Source records:
-------

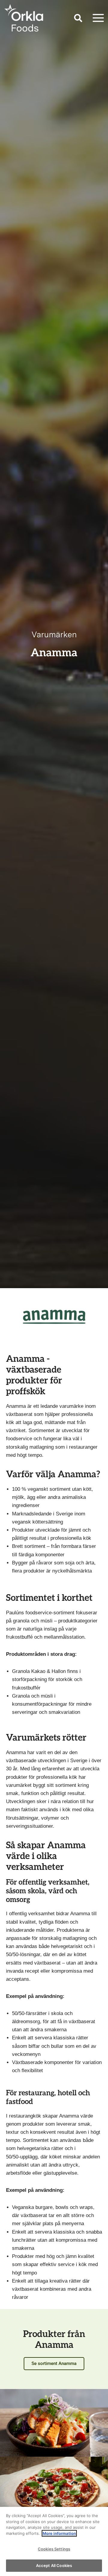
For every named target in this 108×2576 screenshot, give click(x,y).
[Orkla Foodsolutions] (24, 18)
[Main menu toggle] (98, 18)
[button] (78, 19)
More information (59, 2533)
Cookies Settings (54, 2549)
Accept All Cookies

-------

**PROBLEM DETAILS**
Check each line above for "Cookies" and return the ones that have it.

**TASK OUTPUT**
Cookies Settings (54, 2549)
Accept All Cookies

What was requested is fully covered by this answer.